_WRITTEN REQUEST:_ Please copy the entries from the line with "You are a computer-use agent. The" to the line with "pos(768,310)", keeping both of those lines and leaving out the pictures.

_DATA PROVIDED:_
━━━━━━━━━━━━━━━━━━━━━━━━━━━━━━

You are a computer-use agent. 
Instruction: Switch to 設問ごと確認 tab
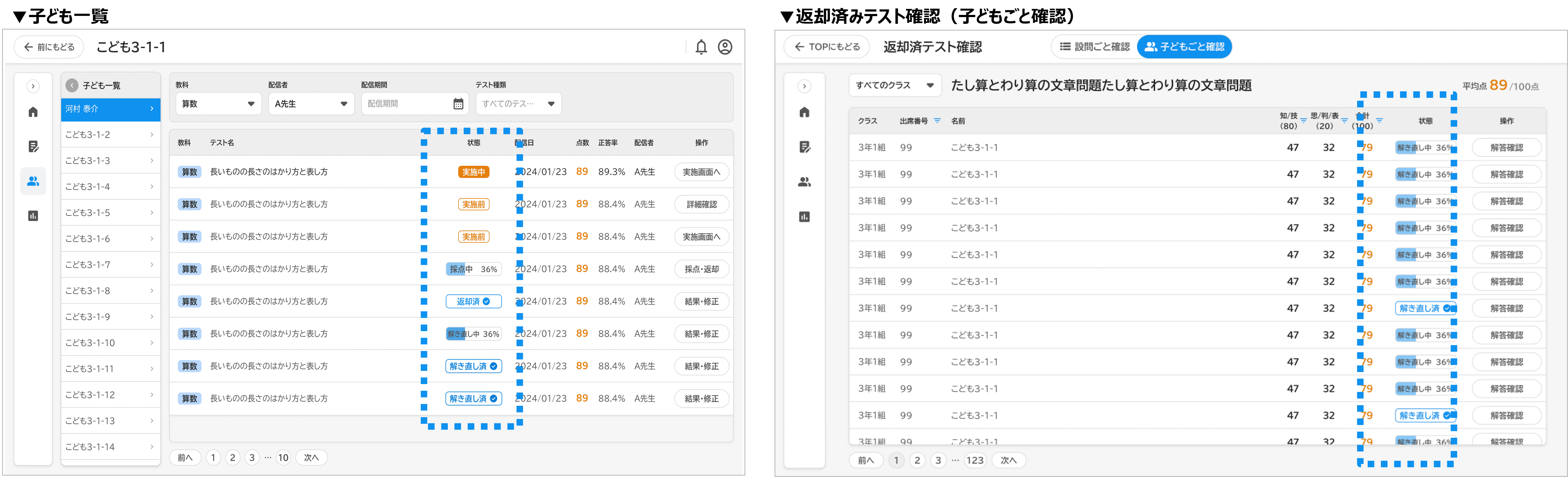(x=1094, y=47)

━━━━━━━━━━━━━━━━━━━━━━━━━━━━━━

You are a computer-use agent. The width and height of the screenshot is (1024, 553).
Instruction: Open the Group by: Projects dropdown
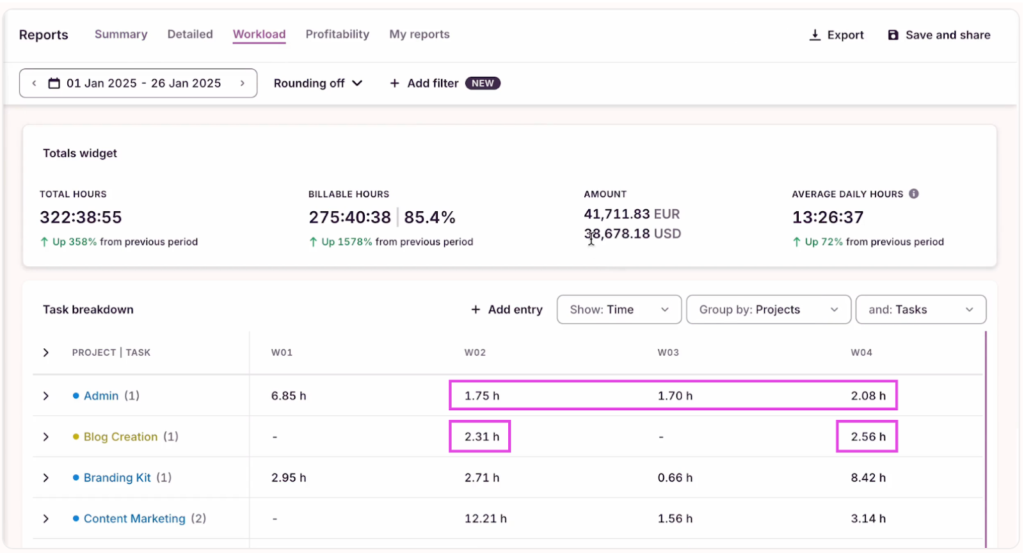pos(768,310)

━━━━━━━━━━━━━━━━━━━━━━━━━━━━━━

_RESULT OF THIS EXERCISE:_
You are a computer-use agent. The width and height of the screenshot is (1024, 553).
Instruction: Open the Group by: Projects dropdown
pos(768,310)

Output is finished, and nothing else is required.